Sunday, May 13, 2012

Minor Insanity (really)


Hi there

I know that is a lame beginning for my first post in six months.  I’ve been sick?

No, really, I have.  It’s something that many people live with called depression.  Or as I prefer to call it “AARGH!”  Mine is nicely controlled by medication, but every few years the medication stops working right and has to be changed.  That sounds simple enough, the thing is this time it wasn’t simple at all and it took forever.  However, I’m getting better now, really I am.  I haven’t wanted to whack every idiot I meet over the head with a heavy object in at least a week!  True, some of them would have deserved it.

Oops.

I’m better, honest!

I’ve finally started writing again.  And it only took me two weeks to write about a thousand words, and another week to get another 5,000.  Pitiful numbers, on a good, make that spectacular day I can do almost that much.  I know this because I have.  It shocked the heck out of me, but I did it.  (You will notice that I haven’t remarked on the quality of those words.)

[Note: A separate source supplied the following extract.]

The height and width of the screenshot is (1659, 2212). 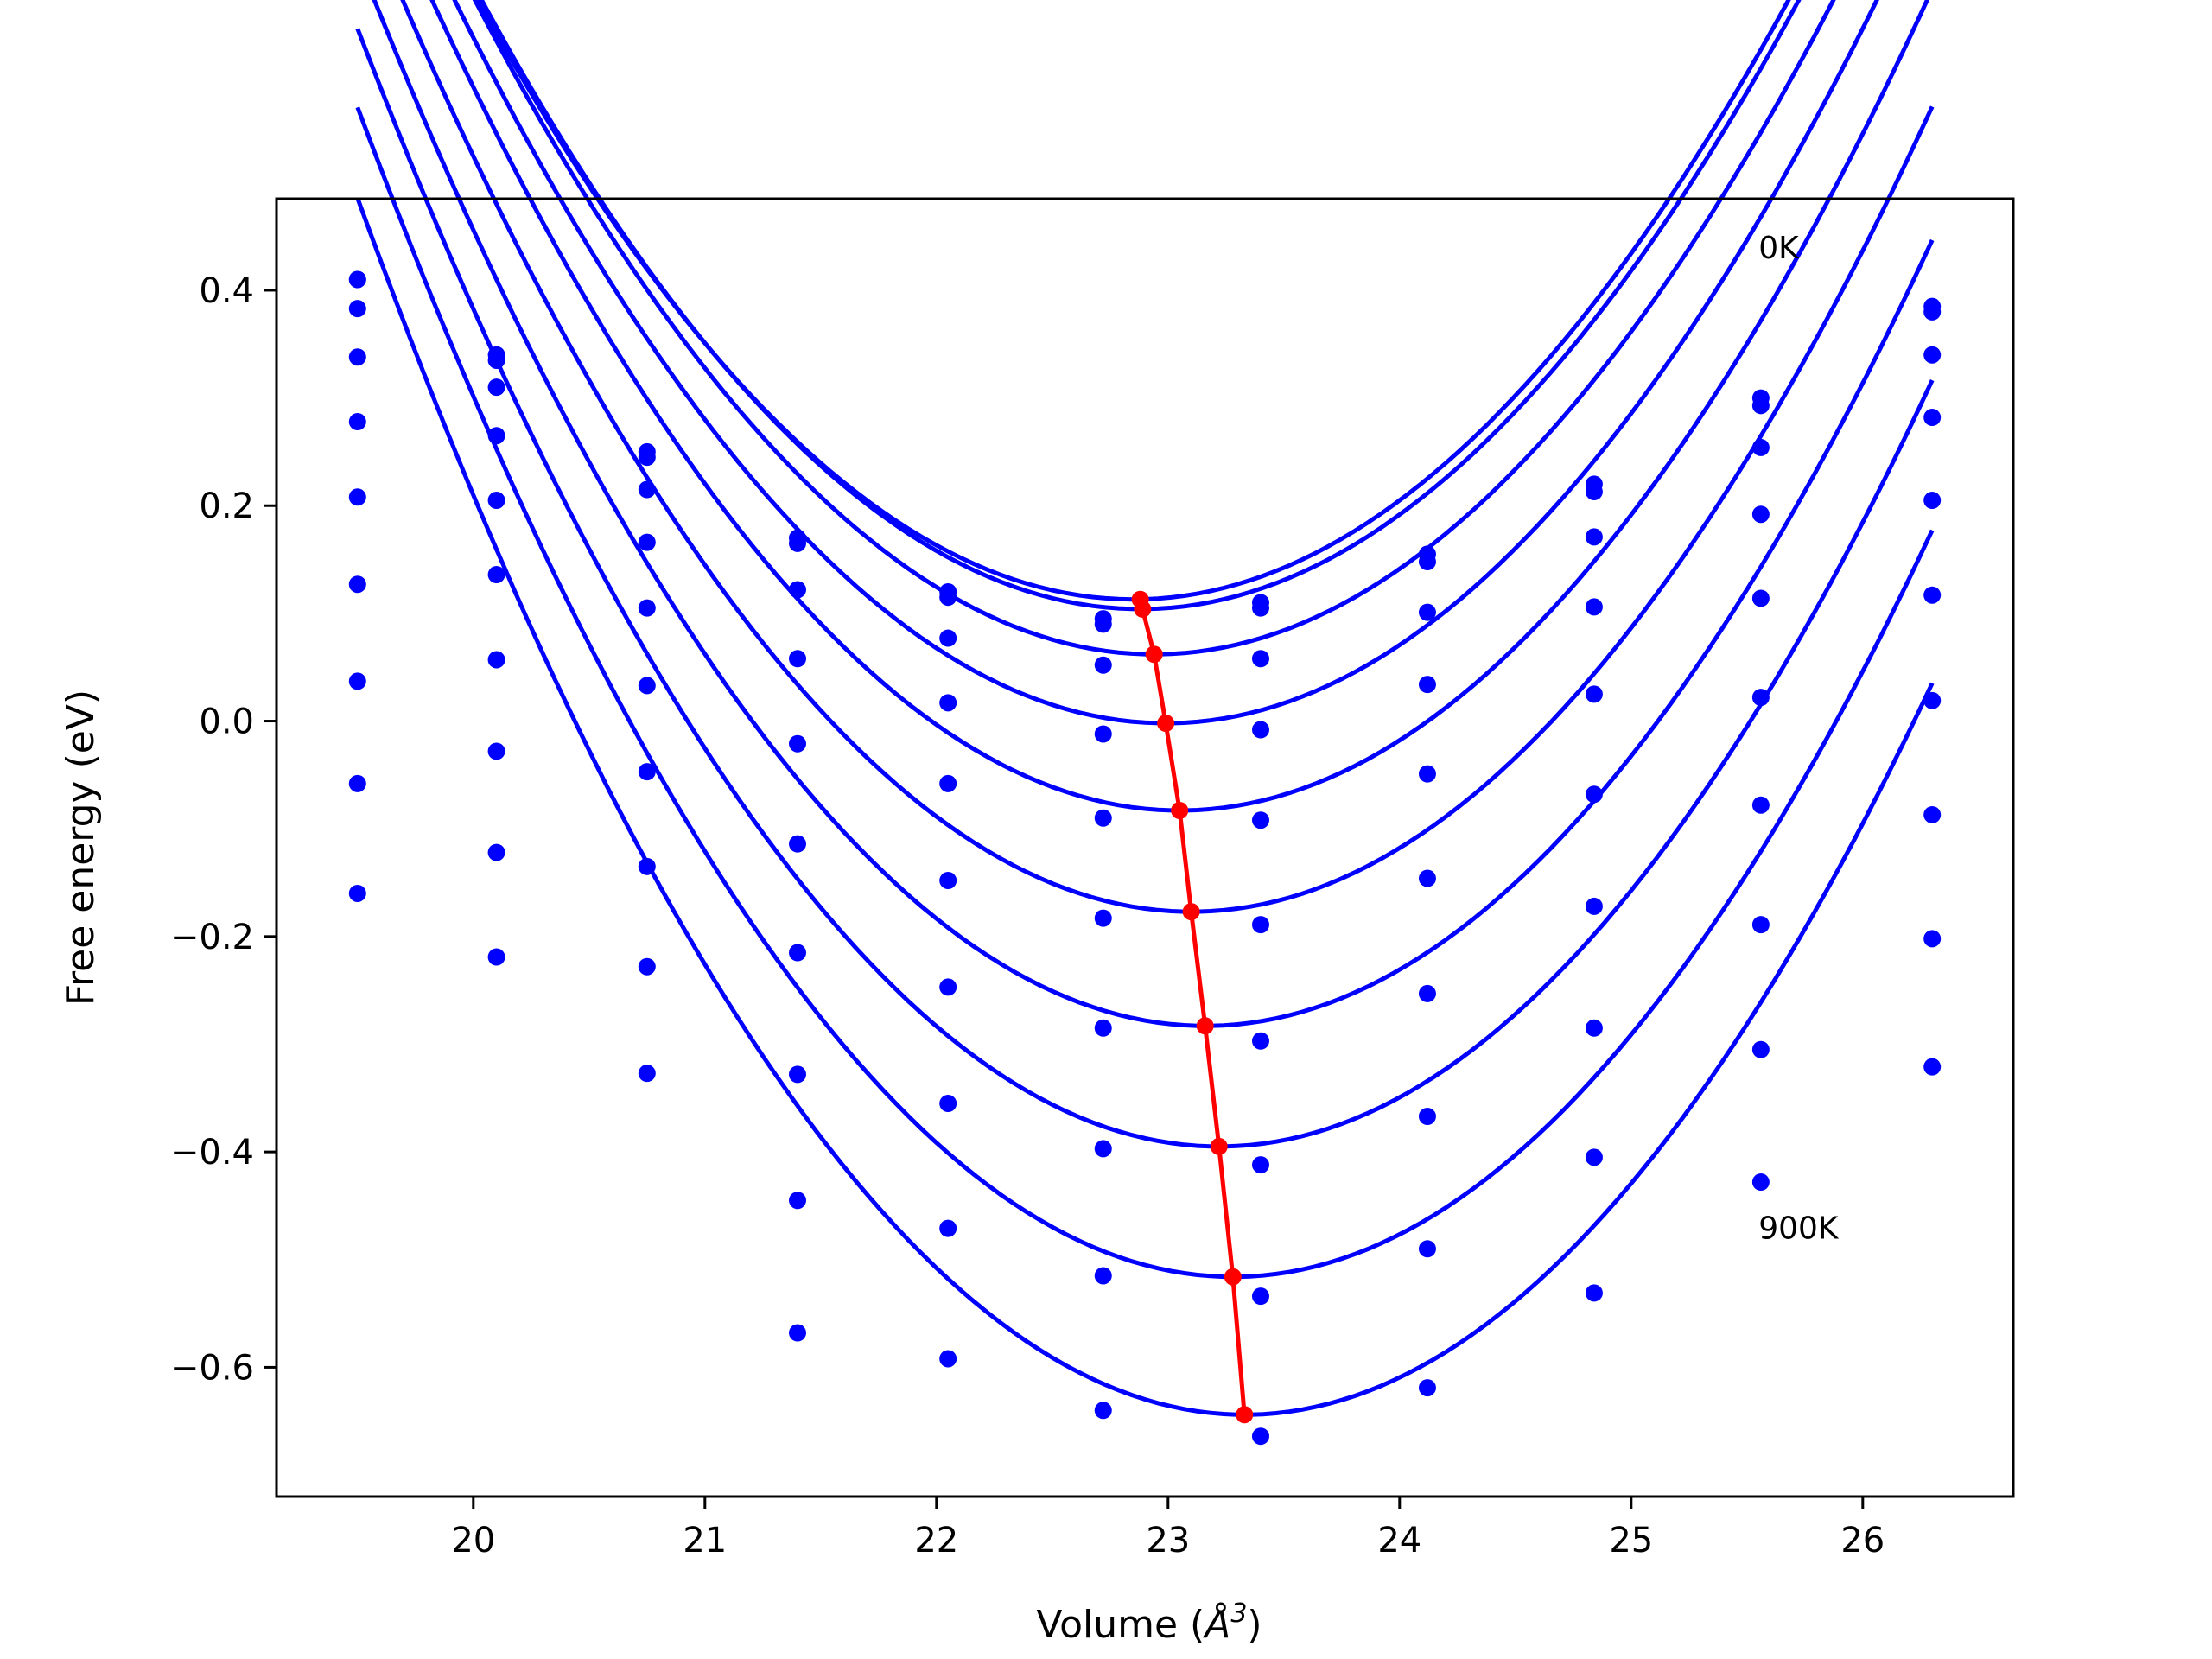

It might go more smoothly if I stopped listening to the characters in the story.  I was working my way to a perfectly fine ending when they started telling me I had it all wrong and changing the whole thing.

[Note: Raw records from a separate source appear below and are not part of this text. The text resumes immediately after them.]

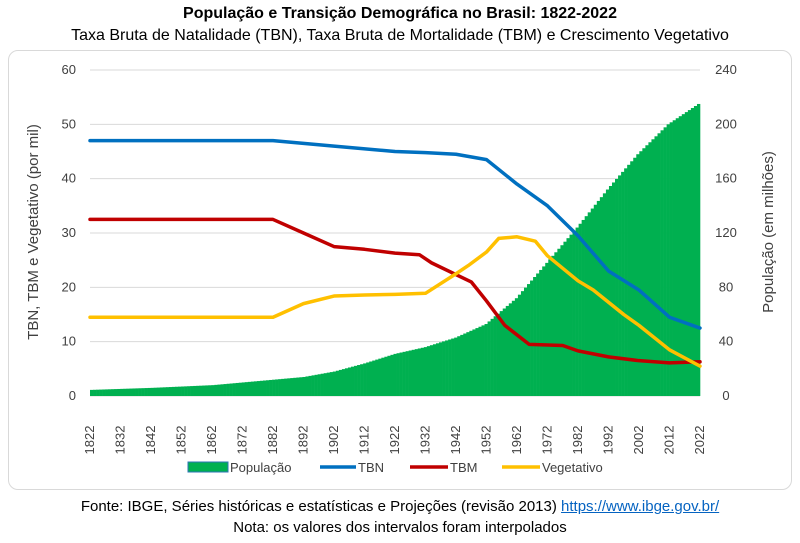 This screenshot has height=543, width=800. What do you see at coordinates (548, 440) in the screenshot?
I see `x-tick-label: 1972` at bounding box center [548, 440].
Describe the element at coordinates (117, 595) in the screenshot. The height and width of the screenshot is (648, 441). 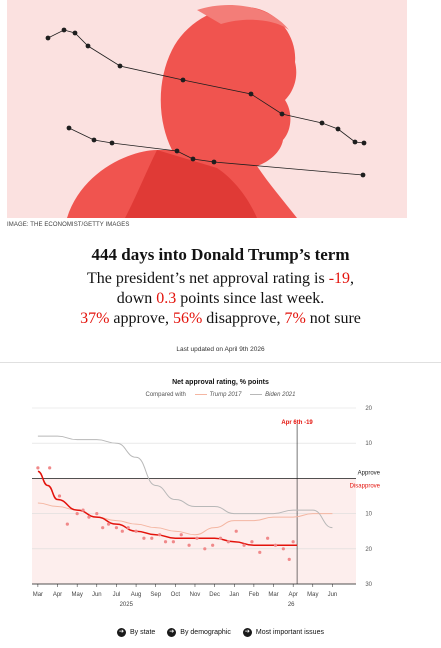
I see `x-tick-label: Jul` at that location.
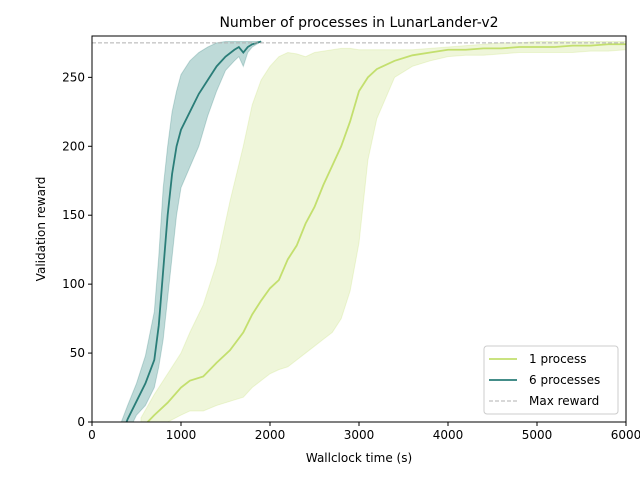  Describe the element at coordinates (358, 23) in the screenshot. I see `chart-title: Number of processes in LunarLander-v2` at that location.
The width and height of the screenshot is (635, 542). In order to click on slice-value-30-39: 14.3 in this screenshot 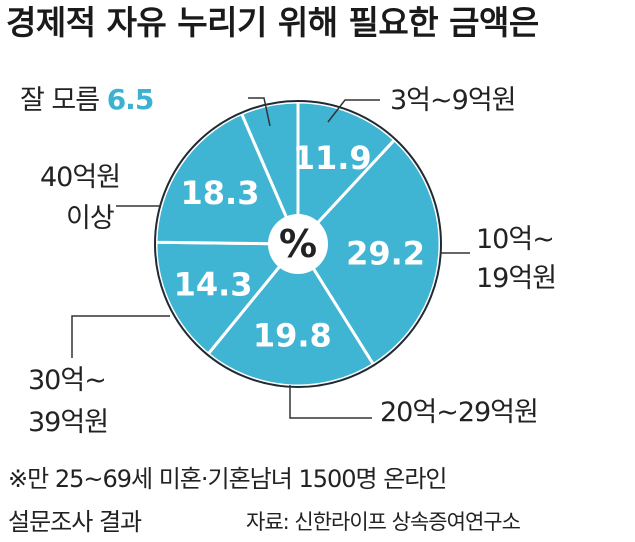, I will do `click(214, 285)`.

Someone once asked Michelangelo how he did what he did.  He told them that all he did was release the figure that was already in the stone.  Maybe writing is like that for me.  I find the people that already have the story and I just write down what they tell me.  On the other hand, maybe I’m crazier than I thought.  If I were, how would I know?  I mean everything would make sense to me because I was crazy.  Right?